The answer: The teenager had split his head open diving into the shallow end of the pool from the roof. The friend response was always, "Cool!"
I turned to my wife Sara and said, "We're in for a lot of trouble!"
Luckily, our ER visits were minimized, though I took the same son to the ER eight years later for fracturing his shoulder while wrestling. Yeah, dads are just big boys.
That's why I understood a scene we witnessed while camping when our two sons were in preschool. Sitting at our campsite overlooking an open field, my wife watched silently for thirty minutes while a few elementary boys repeated the same procedure endlessly. They would throw a large styrofoam airplane. It would always break apart while landing, they would fix it, then they would throw it again. Suddenly Sara blurted out, "What's the point? They've done the same thing for a half-hour!" Being a large boy myself, I said, "That's the point. You fly it, you break it, you fix it. A perfect toy for boys."

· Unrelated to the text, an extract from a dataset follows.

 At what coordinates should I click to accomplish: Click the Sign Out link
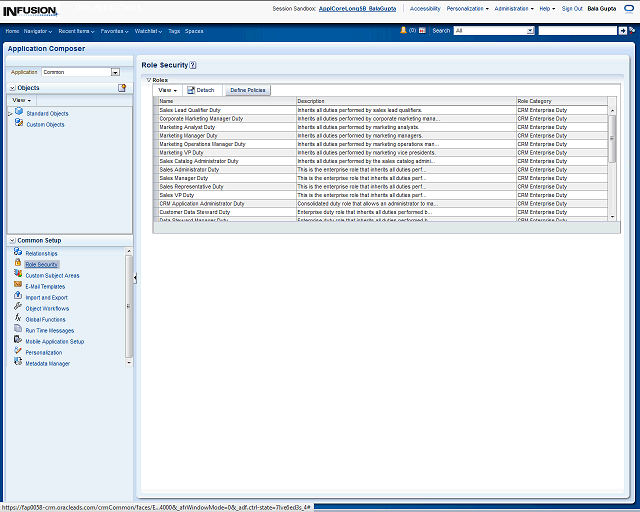(572, 8)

Sara later knew she was indeed a boy mom at a first grade party planning meeting. She suggested a gummy worm cake with "dirt" (crushed cookie) icing. The girl moms all went, "Yuck!" and outvoted her.

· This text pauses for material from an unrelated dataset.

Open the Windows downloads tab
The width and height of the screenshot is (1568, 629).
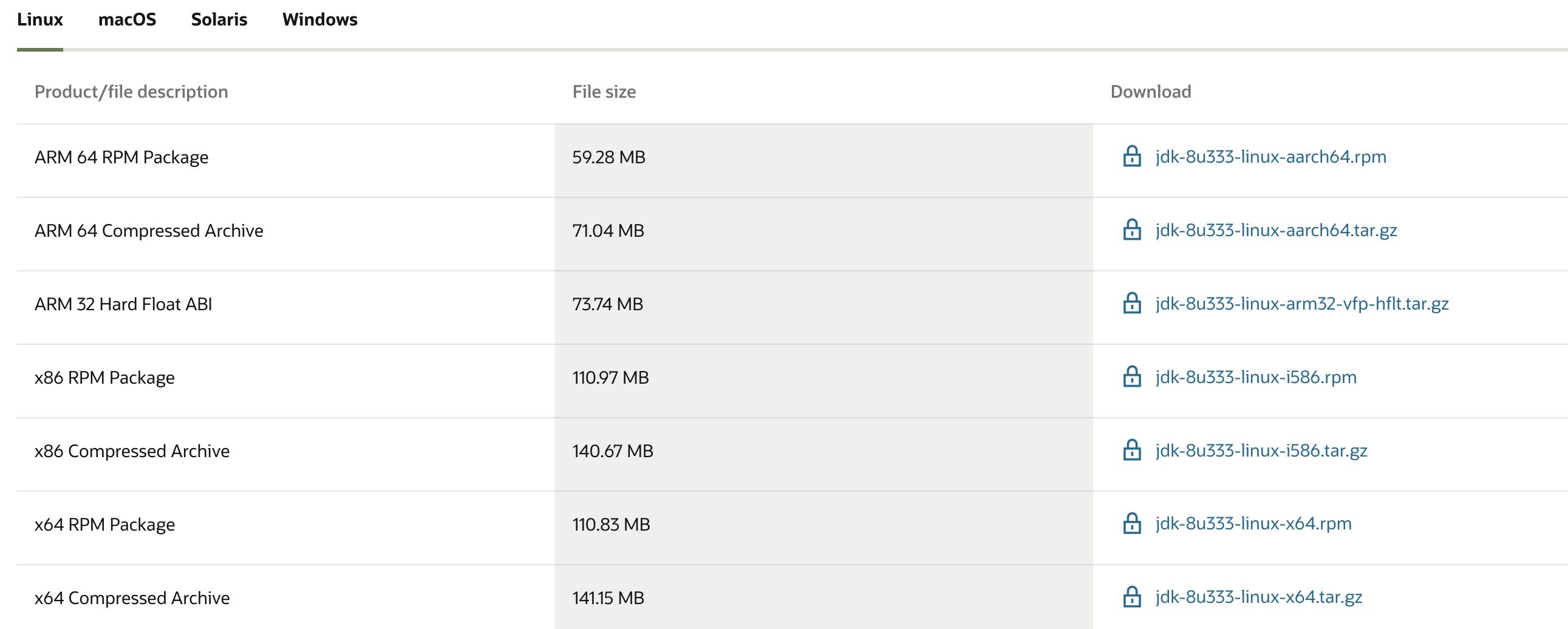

Although I could manage boys, I did worry after they visited my friend who had two teenaged boys. My sons noticed a big hole in the wall in their entertainment room. It turns out the boys were wrestling (sound familiar?) and the older threw the younger through the wall. My sons thought that was very cool; I did not. We had a stern discussion that there would be no such incident in our house, and thankfully, through all the years, there never was.
Boys combine trouble and fun. Just try to minimize the ER visits.